Named after the ancient Chinese philosopher also known as Mozi, Micius is the world’s first quantum communications satellite and has, for several years, been at the forefront of quantum encryption. The project tests a technology that could one day offer digital communication that is hack-proof.
Micius Satellite
Launched in 2016, Micius has already produced a number of breakthroughs. The satellite serves as the source of pairs of entangled photons, twinned light particles whose properties remain intertwined no matter how far apart they are. If you manipulate one of the photons, the other will be similarly affected at the very same moment.

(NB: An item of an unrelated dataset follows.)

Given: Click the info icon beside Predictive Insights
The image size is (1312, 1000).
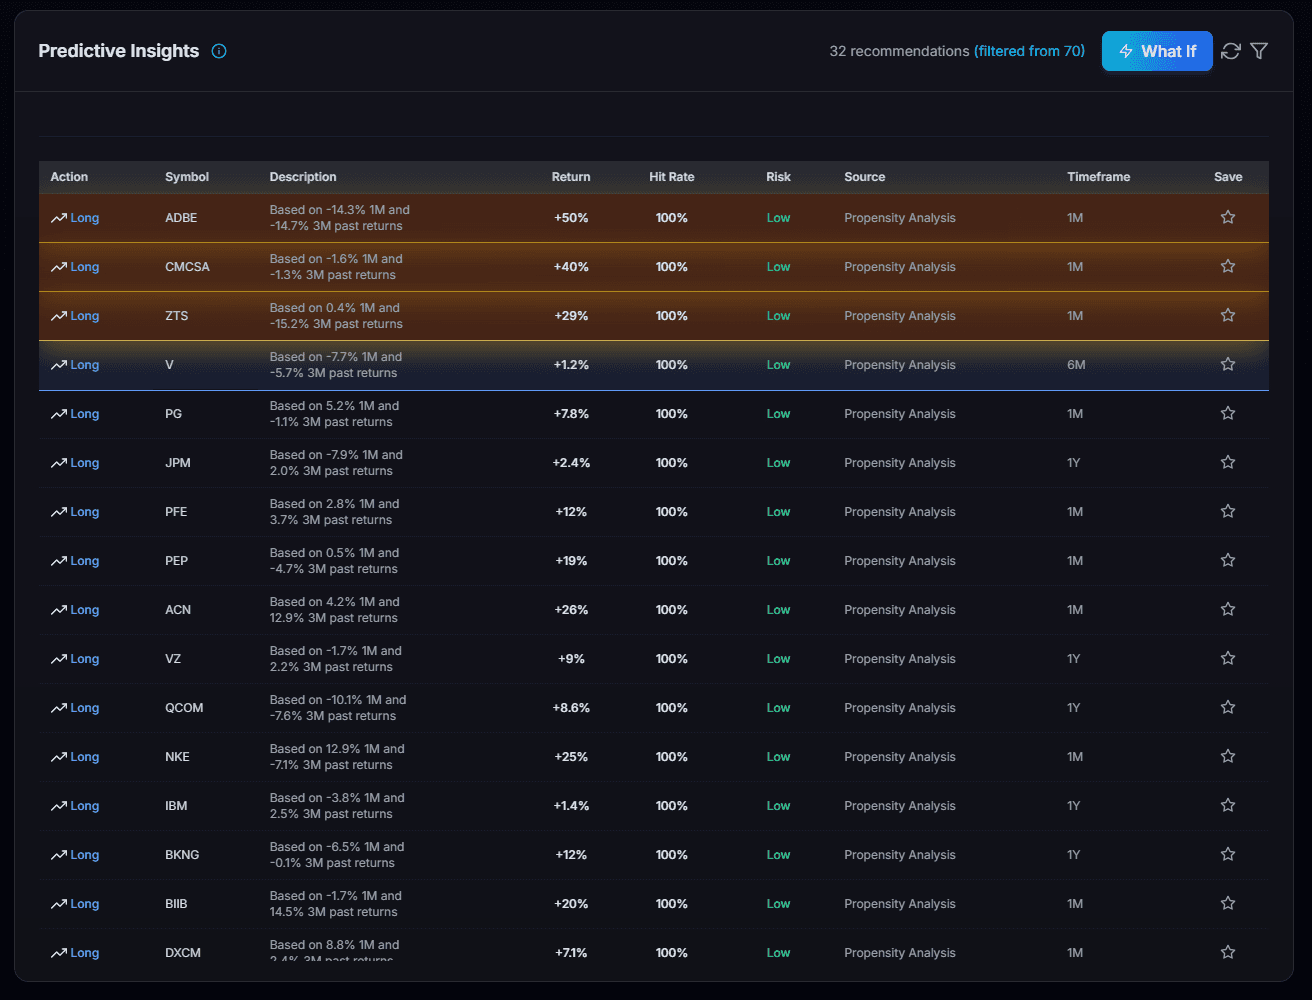Looking at the screenshot, I should pyautogui.click(x=218, y=51).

This special kind of laser has several curious properties, one of which is known as “the observer effect” – its quantum state cannot be observed without changing it. So, if the satellite were to encode an encryption key in that quantum state, any interception would be obvious. It would also change the key, making it useless.
It is this property that lies in the heart of the most secure forms of quantum cryptography, the entanglement-based quantum key distribution. If you use one of the entangled particles to create a key for encoding messages, only the person with the other particle can decode them. Micius has previously produced entangled photons and delivered them to two ground stations (observatories) 1,200 kilometres apart via special telescopes. Scientists showed the photons reach Earth as entangled as they were in orbit.
Then, in 2017, Micius was used to distribute quantum cryptographic keys to ground stations near Vienna and Beijing, enabling a secure virtual meeting between the Austrian and Chinese science academies — 7,400 km apart. None of the communication went through Micius. It only produced and distributed the encryption keys. But both ground stations had to talk to and trust Micius as part of their communication systems and use it as a relay before establishing a link with each other.
Secure long-distance links such as this one will be the foundation of the quantum internet, the future global network with added security powered by laws of quantum mechanics, unmatched by classical cryptographic methods.